Breaking of a cationic amine oil-in-water emulsion by pH increasing: Rheological monitoring to modelize asphalt emulsion rupture

Abstract

When a caustic soda solution is slowly added up to a cationic oil-in-water emulsion, prepared with dodecylamine as surfactant, the chemical equilibrium is altered. As a consequence, a progressive viscosity diminution is observed until complete emulsion destabilization. Original cationic emulsions are stable thanks to the droplet electrical double layer formed by the ionized surfactant adsorption on the liquid interface at very low pH values. However, the alkali addition changes the chemical equilibrium in different ways, such as reducing the hydronium ion concentration, allowing for dodecylamine deionization and increasing the ionic species concentration.
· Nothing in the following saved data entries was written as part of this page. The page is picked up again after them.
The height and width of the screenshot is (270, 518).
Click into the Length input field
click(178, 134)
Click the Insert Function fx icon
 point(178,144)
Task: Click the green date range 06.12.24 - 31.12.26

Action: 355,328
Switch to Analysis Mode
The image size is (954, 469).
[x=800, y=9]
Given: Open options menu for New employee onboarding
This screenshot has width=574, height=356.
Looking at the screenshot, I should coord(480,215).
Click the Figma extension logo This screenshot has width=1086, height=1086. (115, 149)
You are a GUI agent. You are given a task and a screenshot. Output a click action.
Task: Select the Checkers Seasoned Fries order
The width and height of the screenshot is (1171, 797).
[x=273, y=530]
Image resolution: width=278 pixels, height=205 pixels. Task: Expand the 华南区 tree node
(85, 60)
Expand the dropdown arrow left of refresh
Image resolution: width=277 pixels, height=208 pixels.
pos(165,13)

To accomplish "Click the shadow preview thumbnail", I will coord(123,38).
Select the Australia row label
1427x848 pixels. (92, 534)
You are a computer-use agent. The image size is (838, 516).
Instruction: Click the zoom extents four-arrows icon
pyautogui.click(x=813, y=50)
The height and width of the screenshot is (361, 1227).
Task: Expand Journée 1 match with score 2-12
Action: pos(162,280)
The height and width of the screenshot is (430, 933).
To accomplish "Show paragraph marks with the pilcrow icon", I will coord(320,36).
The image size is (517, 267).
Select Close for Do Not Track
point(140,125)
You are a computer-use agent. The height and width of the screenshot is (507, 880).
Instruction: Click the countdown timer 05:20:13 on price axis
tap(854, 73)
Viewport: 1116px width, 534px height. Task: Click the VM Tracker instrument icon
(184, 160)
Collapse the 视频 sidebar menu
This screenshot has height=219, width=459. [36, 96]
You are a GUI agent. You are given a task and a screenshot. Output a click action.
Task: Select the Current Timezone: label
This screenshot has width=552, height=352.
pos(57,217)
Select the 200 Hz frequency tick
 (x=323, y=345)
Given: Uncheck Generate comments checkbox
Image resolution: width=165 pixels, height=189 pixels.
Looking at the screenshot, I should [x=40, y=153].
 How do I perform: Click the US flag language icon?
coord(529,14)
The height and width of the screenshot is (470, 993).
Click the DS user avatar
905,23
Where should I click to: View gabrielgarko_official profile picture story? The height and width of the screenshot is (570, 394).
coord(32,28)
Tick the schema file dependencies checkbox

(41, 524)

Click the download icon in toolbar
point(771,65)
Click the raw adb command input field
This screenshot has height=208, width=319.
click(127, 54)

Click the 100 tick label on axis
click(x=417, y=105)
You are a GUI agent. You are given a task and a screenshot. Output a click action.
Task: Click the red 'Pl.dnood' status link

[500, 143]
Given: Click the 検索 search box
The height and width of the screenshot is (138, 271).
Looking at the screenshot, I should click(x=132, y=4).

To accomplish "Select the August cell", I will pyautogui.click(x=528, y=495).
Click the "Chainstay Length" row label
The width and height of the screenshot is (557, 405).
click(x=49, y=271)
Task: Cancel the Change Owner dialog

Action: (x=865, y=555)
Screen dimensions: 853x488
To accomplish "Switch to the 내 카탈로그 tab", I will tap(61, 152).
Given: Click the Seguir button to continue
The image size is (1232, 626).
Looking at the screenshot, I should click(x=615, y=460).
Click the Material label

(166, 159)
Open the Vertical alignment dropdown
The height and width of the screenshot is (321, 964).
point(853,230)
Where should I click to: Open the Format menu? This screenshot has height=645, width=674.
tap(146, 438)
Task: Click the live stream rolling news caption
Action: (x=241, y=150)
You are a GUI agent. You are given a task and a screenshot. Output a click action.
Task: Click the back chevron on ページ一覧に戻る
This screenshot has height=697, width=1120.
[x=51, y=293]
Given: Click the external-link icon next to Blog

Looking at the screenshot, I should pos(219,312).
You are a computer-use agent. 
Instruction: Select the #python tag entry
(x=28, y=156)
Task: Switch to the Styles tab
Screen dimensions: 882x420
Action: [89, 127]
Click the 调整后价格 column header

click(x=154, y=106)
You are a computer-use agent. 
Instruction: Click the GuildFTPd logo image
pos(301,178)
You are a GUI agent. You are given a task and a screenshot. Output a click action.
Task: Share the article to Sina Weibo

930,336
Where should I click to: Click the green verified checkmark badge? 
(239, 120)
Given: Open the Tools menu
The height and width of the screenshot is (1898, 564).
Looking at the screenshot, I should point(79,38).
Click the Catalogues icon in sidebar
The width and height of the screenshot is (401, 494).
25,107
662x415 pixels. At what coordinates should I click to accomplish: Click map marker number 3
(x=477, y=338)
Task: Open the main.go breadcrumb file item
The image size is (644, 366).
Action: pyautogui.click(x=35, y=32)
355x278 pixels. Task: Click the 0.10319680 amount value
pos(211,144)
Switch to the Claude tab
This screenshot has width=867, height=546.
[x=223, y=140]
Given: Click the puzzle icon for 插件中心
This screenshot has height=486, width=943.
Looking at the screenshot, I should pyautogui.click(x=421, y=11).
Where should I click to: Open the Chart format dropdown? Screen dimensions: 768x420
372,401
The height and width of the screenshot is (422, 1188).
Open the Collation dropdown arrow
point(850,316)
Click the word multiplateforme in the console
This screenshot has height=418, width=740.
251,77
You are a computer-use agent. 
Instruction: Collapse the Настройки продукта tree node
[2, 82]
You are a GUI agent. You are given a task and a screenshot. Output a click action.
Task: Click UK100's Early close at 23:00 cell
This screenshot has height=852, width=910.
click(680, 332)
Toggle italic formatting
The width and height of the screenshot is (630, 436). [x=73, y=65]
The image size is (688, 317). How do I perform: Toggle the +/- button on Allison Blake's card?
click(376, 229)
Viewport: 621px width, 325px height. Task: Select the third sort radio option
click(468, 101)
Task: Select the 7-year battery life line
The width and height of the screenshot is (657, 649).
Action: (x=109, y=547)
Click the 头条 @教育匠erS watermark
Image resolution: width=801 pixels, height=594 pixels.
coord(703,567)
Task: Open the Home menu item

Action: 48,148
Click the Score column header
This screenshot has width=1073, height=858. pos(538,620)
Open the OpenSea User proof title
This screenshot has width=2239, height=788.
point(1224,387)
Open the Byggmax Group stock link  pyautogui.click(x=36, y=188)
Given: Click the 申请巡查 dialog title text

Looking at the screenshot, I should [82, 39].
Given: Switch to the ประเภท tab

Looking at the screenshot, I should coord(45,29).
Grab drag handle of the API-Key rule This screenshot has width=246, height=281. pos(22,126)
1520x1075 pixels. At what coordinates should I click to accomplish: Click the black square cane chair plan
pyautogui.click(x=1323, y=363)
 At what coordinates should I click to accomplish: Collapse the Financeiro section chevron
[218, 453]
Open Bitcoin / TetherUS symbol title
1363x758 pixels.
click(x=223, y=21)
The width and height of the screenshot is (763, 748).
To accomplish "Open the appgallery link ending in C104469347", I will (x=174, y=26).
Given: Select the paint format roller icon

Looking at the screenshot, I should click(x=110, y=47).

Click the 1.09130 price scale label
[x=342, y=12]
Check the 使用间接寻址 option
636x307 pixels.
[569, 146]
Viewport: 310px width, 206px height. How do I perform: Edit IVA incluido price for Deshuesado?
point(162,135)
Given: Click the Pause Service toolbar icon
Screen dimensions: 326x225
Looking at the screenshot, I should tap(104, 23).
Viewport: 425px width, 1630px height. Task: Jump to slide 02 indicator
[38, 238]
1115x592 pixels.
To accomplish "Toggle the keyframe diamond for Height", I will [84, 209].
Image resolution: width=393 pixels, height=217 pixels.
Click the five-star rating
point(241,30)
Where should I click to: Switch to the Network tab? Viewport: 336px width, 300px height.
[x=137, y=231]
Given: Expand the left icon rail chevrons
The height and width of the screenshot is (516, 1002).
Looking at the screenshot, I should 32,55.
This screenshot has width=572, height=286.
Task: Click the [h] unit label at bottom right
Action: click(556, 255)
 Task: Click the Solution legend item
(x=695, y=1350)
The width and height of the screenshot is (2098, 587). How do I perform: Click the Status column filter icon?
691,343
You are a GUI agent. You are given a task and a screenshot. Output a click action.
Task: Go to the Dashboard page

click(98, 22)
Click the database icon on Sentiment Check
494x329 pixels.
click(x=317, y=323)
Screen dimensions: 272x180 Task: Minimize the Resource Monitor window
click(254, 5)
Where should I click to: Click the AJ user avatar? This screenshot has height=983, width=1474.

These changes and the fact that the emulsion's droplet size and distribution remain constant (noticed by granulometric measurements) during the process, let us assuming that viscosity decreases as a consequence of the overall positive layer charge diminution. However, emulsion destabilization can be explained in terms of some formulation parameters such like SAD or HLD. Our system evolves from a very negative to a positive HLD value passing through the optimal formulation when destabilization is observed. An interfacial formulation analysis is presented and a hypothetically extrapolation to asphalt emulsions is briefly analyzed.